Kurz gesagt, müssen Sie Arbeit sinnvoll in kleine Pakete schneiden und diese von jedem Ort und Mitarbeiter bearbeitbar und messbar machen. 

Lesetipp: Was ist Arbeit 4.0

Technologie als Voraussetzung 

Um verschiedene Mitarbeiter zu vernetzen gilt es die Arbeitsvorgänge in Ticketsystemen oder Software wie z.B. Jira oder OTRS abbilden. Sie können Ihre Mitarbeiter nicht mehr persönlich überwachen und müssen deswegen Remote die Aufgabenerledigung kontrollieren. 

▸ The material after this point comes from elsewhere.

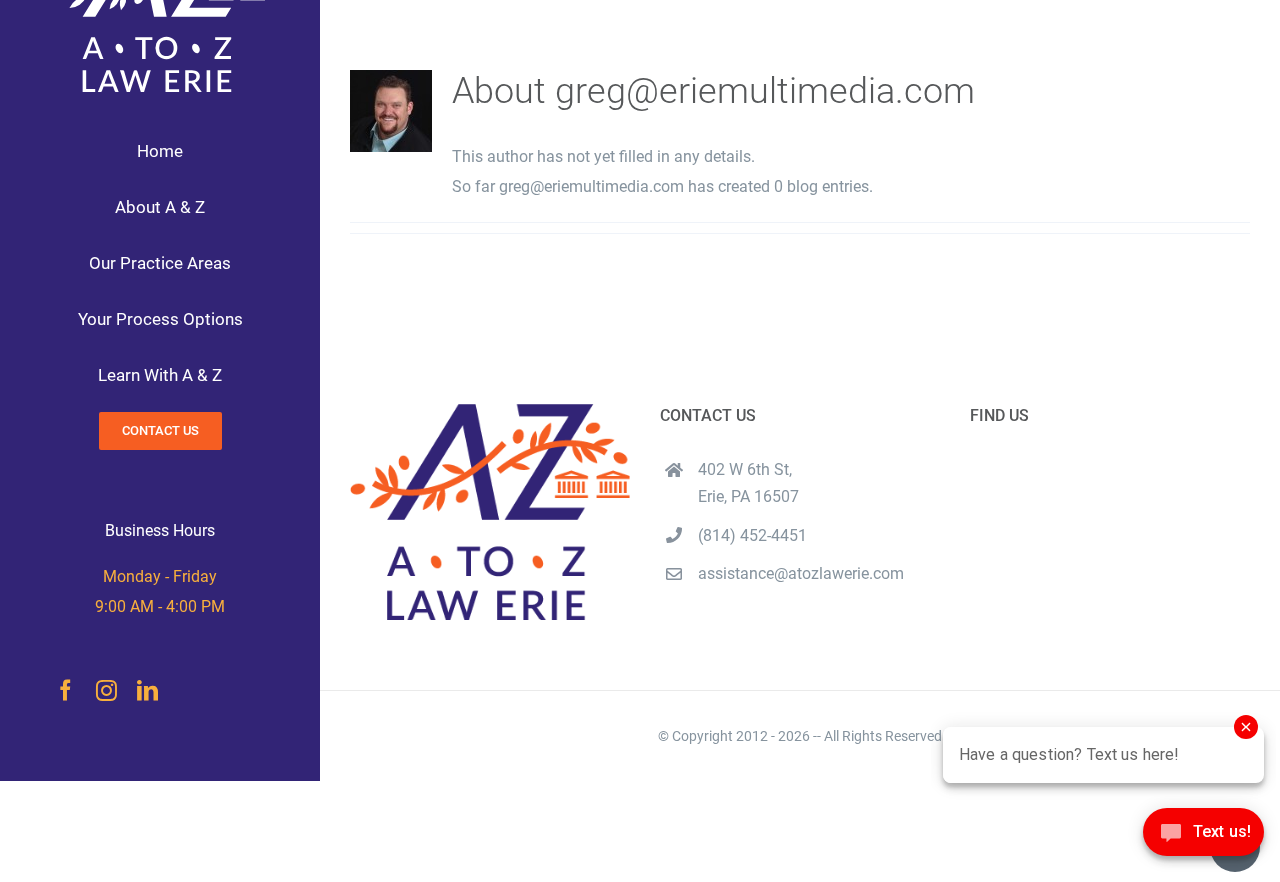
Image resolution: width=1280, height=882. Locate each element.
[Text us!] (1203, 839)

Ich löse das beispielsweise so, dass meine Mitarbeiter in einem Ticketsystem (und Jira) verschiedene Aufgaben haben. Diese werden von mir oder von den Kunden dort per Mail oder direkt eingekippt. Der Mitarbeiter muss stets dafür sorgen, dass die Queue, also alle Tickets in Bearbeitung oder sogar gelöst sind. Er dokumentiert dort die bereits erledigten Arbeitsschritte. Der Vorteil ist, dass ebenfalls ein anderer Mitarbeiter das Ticket nach kurzer Einlesezeit übernehmen könnte. 

Mithilfe einer Software zur Aufgaben- und Vorgangsverwaltung können Sie also Mitarbeitern die Möglichkeit geben Remote zu arbeiten und Tickets können ebenfalls, falls der Mitarbeiter nicht weiter weis an jemand anderes übergeben werden, welcher ebenfalls recht schnell weiterarbeiten kann. 

Aufgaben schneiden als Voraussetzung 

Eine weitere wichtige Voraussetzung zur Nutzung der Tools ist, dass Sie überhaupt in der Lage sind Arbeit sauber zu schneiden. Hier merke ich, dass viele Manager die meistem Probleme sehen. Oft ist bei komplexen Sachverhalten gar nicht direkt klar, was eigentlich getan werden muss oder Mitarbeiter können eigene Arbeit nicht abstrahieren, da diese unterbewusst ausgeführt wird.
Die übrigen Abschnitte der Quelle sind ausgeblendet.